It’s been vaguely pleasant – being on the outside and not getting too embroiled in the thick of things. It’s liberating in a way because now, the borders do not confine me. It’s no longer about where I can go within the borders; it’s about where I can go except for within the borders. That means the rest of the world is open to me. And the world is a much bigger place.
It’s not easy to be an exile. It’s painful to feel alone and rejected; to be ‘apart’, as opposed to being ‘a part’. Loneliness is a vortex that sucks us deep within ourselves, into our own bitterness and resentment. But if we can get past that – and that’s a breathtaking effort – if we can look beyond ourselves, then just for a moment, we see not a void, but a galaxy. We get a sense of the Infinite. And that is both humbling and awe-inspiring.
It takes solitude to experience that kind of reverence. Emptiness is a space in which the infinite exists. And it’s not until we feel that emptiness deep within us, that we can truly appreciate the infinity within us. That I think, to answer the question I once asked, is the difference between loneliness and solitude. Loneliness is a sense of emptiness. Solitude is a sense of the infinite.
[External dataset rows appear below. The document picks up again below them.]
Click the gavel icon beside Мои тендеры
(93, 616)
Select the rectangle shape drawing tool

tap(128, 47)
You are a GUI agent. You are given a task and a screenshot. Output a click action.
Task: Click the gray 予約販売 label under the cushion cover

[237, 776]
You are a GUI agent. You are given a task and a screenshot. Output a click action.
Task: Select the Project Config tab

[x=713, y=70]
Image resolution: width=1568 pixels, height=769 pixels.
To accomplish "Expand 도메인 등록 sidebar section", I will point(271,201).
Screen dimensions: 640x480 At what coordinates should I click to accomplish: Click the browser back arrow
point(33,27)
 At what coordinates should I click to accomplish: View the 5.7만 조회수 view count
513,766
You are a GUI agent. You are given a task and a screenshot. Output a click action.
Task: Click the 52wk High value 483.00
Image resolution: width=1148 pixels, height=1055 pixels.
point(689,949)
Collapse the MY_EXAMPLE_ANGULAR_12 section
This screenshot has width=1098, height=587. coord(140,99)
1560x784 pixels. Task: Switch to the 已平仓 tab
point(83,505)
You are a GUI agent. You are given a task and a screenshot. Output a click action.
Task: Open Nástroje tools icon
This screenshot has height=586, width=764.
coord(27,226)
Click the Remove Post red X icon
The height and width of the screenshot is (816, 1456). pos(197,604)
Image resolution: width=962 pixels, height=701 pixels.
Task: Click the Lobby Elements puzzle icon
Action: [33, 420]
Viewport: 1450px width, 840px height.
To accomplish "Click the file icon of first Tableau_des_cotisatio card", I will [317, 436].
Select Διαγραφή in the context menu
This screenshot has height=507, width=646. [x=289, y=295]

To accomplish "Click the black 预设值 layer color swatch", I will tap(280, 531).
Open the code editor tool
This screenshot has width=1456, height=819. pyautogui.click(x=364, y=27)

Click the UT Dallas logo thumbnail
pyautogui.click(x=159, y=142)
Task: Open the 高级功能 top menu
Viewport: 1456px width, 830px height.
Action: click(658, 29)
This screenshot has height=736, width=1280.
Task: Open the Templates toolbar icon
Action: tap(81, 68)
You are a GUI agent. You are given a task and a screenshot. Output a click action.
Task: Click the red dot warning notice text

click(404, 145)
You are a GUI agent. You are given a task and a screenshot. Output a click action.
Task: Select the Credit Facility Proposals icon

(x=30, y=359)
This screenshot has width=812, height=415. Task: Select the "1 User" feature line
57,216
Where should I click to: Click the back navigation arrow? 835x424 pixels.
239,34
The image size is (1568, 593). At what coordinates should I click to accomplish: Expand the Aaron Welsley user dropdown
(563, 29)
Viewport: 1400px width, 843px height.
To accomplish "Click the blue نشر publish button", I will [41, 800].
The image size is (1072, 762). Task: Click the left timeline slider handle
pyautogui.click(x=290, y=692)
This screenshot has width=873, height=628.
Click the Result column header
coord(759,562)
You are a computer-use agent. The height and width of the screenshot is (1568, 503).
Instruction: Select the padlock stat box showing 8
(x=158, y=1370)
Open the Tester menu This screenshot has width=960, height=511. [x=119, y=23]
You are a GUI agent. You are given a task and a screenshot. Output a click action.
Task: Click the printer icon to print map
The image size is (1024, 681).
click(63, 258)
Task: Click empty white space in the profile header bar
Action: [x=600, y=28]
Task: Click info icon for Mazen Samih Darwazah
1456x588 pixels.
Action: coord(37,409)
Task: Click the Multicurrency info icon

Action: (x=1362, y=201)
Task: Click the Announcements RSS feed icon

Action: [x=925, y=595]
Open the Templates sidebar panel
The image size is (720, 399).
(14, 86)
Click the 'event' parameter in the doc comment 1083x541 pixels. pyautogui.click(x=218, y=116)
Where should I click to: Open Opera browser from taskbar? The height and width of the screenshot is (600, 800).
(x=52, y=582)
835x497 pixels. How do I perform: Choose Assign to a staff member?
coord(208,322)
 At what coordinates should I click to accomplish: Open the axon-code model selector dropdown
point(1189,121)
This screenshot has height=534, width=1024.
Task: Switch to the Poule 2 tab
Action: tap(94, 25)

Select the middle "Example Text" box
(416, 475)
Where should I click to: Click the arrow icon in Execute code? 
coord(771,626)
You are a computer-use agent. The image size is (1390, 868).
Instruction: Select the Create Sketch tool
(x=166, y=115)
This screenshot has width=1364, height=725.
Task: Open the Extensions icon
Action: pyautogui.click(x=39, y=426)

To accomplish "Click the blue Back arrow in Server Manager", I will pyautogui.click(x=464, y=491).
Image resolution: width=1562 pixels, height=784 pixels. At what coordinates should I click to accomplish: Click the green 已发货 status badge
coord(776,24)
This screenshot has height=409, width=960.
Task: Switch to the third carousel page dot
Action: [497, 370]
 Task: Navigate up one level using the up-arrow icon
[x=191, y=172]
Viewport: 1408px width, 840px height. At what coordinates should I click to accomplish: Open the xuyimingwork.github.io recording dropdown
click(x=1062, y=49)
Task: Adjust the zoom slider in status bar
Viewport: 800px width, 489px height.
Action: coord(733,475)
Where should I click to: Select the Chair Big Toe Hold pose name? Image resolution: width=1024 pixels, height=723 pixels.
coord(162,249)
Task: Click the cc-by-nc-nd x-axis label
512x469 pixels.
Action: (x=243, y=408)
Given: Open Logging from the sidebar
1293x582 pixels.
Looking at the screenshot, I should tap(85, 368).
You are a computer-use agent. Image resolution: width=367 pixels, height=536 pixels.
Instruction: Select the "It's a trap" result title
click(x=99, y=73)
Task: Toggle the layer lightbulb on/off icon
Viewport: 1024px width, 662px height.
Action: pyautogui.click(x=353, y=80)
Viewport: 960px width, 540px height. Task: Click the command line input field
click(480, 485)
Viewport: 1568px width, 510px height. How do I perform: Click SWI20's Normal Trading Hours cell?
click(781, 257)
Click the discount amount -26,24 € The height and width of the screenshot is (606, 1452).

But it’s not a fixed position. It’s not a Nirvana that we can attain. We vacillate constantly between both ends. Loneliness flows seamlessly into solitude, and vice versa. It’s always a struggle to look beyond ourselves. It’s a struggle to see God amidst our suffering. It’s a struggle to realize that God is with us even though we cannot sense Him. That’s the Passion that we as Christians are called to enter into. That’s the Passion of Jesus.
The danger, however, of being on the outside for too long is that after a while, you become an outsider. So it begs the question: how long should I stay on the outside? There must be a balance. Because as Fr David says, it’s not merely about how many keys on the piano you have; it’s more about the skill you have to make music out of those keys. It’s not just about how much of the world outside that you can explore, but how much freedom you have within the borders.
So… I’ll come back – hopefully, stronger and freer than before. I’ll end off by putting a spin of Ralph Emerson’s quote – “Though we travel the world over to find the [divine], we must carry it with us or we find it not.”